06/10/2018

Un panorama chinois au Grand-Chêne

 

Au seuil de la galerie, on est accueilli par un fringant trentenaire soucieux autant de sa mise que du choix de ses mots. La première relève-t-elle d’un dandysme vestimentaire issu de la high class londonienne, voire de Lord Brummell lui-même, l’arbitre historique de toutes les élégances? On a tout faux: Sir Vernon doit probablement s’habiller à Milan plutôt qu’à Savile Row, et dans l’esprit italien de la sprezzatura qui affiche une nonchalance roublarde avec l’air de dire: «Ah bon, je suis chic? Tiens, je n’y avais pas pensé.» 

Or le propriétaire de la Galerie Dubner Moderne, rue du Grand-Chêne 6, ne parle pas comme ça. Après vingt ans d’études en Suisse, il a adopté le discours poli, tout en atténuations, des Lausannois. D’ailleurs il n’est pas Anglais mais New-Yorkais… ce qui brouille encore les cartes, et confère une fourmillante sensation de cosmopolitisme à ses rafraîchissantes cimaises. 

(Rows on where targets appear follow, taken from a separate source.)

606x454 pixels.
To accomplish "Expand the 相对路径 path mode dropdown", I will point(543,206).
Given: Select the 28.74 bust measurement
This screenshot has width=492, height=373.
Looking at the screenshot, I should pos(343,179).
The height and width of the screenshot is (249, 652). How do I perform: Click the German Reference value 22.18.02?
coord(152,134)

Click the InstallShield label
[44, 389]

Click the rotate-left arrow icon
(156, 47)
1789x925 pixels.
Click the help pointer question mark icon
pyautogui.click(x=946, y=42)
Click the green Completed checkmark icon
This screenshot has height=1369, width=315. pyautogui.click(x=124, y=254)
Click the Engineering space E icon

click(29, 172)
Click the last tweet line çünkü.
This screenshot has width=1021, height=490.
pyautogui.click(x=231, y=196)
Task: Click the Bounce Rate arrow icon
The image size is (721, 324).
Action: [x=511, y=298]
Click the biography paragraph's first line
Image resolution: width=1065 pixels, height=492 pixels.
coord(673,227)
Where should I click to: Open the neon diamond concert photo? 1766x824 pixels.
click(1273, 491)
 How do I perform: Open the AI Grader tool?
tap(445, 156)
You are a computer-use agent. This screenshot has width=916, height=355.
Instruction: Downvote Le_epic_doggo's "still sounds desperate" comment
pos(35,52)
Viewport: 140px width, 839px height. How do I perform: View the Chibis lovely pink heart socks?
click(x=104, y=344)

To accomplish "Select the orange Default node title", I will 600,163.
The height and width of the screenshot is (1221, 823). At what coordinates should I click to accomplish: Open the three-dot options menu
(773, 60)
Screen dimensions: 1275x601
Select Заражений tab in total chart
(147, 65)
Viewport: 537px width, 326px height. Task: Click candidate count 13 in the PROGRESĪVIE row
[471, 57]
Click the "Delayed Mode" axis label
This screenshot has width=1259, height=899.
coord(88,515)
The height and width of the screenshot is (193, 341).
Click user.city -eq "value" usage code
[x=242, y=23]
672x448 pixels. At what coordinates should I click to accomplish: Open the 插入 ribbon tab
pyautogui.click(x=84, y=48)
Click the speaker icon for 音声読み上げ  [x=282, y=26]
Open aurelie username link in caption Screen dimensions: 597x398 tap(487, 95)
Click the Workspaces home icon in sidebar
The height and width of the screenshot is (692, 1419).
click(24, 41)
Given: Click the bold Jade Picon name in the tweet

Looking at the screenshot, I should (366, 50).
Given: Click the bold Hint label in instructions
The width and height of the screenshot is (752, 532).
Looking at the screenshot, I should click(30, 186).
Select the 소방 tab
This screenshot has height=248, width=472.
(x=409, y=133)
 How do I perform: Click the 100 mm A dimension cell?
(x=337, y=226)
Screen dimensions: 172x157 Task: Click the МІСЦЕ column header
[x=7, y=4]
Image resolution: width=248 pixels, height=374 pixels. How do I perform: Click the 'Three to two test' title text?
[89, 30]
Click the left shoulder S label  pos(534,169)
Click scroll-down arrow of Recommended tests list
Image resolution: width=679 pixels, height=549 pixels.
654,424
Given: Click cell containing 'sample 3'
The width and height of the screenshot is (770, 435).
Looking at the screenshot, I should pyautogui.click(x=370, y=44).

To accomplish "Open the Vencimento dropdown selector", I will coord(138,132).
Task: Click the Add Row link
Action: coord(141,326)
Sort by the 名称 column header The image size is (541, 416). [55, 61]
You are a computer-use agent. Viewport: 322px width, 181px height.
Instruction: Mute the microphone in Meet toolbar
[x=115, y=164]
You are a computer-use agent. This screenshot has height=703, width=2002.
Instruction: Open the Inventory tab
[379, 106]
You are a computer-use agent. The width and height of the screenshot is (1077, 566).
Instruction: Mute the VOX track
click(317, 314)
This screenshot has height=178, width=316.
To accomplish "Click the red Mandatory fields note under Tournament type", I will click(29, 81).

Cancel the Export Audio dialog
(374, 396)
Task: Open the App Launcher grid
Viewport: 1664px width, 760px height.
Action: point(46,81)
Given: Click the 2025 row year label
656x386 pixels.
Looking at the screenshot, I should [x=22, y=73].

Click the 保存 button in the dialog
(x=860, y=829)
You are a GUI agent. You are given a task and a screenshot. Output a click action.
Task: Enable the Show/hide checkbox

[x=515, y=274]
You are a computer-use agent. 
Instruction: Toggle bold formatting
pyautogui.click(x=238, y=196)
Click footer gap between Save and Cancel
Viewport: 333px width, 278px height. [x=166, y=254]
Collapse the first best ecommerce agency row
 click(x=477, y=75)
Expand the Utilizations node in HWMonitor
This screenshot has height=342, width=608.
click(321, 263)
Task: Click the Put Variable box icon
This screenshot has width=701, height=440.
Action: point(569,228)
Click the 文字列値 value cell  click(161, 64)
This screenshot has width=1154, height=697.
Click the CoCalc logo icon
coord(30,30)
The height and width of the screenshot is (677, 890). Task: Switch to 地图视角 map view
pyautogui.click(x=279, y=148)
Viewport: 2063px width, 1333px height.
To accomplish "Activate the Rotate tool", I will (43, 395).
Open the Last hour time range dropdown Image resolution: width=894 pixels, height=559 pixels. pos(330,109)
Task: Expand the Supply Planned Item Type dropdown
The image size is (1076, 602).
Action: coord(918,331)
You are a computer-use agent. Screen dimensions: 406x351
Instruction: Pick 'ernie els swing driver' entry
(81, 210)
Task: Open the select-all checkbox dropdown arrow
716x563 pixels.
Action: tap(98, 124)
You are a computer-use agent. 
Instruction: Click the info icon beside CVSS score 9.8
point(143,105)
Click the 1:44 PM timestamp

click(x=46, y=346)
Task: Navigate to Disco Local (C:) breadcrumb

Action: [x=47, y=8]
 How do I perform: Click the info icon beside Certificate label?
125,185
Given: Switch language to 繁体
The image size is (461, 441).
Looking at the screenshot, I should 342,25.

Depuis 2009, elles honorent des créateurs émergents et confirmés du monde entier. Plus régulièrement une douzaine qu’il a repérés au flair dans les quartiers les moins standardisés de sa ville natale - donc en retrait de Manhattan. S’y distingue un Matt Mignanelli, dont la peinture abstraite en camaïeu blanc et bleu se travaillait à main levée sur des monochromes lisses. Mais l’Américain s’est reconverti au grenu et aux anfractuosités du support, en toile ou de bois, où se jouent mieux les reflets du jour. Actuellement*, la galerie présente d’autres talents imprévus, dont celui très parisien de Thomas Dudan (un neveu du chanteur Pierre Dudan qui vécut à Epalinges), avec d’étonnantes Mobilographies: des images à bordure effrangée, capturées par un téléphone mobile antédiluvien…

Enfant de collectionneurs, Vernon Dubner cultive à leur instar non seulement le goût des beaux tableaux mais celui aussi des meilleurs endroits pour les exposer. Pour preuve le choix de cet espace de 80 m2 qu’il gère depuis bientôt dix ans en une maison où le grand peintre vaudois René Auberjonois eut son domicile et son atelier de 1918 à 1957. On y tourne le dos au lac, mais c’est pour s’offrir, par trois baies vitrées, une vision inhabituelle de la Cité: de haut en bas, voilà Sauvabelin et le CHUV, puis la Cathédrale, l’Ecole de Médecine, le palais de Rumine, l’Hôtel de Ville, et jusqu’aux immeubles sans cachet de la place Centrale. Des sites qui ne déferlent pas en cascade, mais se superposent au défi des lois picturales, un peu comme sur les rouleaux verticaux de l’art traditionnel chinois, où personnages et bâtiments ont la même taille quel que soit leur emplacement; la brume qui s'élève entre eux suffisant à suggérer la perspective et à différencier les plans.

D’ailleurs, un des peintres actuels préférés de Vernon Dubner est un Chinois qu’il a décelé à Pékin et qui perpétue cet art ancestral à sa façon: Li Jing, dont on peut admirer chez lui un Bouddha aux nourritures. Ce ne sont que fruits, viandes, figures animalières ou humaines déployées sur un rouleau. Deux autres, pareillement colorés et composés «à l’encre vive», viennent d’être acquis par le Metropolitan Muséum of Art.

C’est-à-dire dans la cité natale de notre galeriste de Lausanne, un de ses fidèles découvreurs.

 

Expo automnale jusqu'au 16 novembre.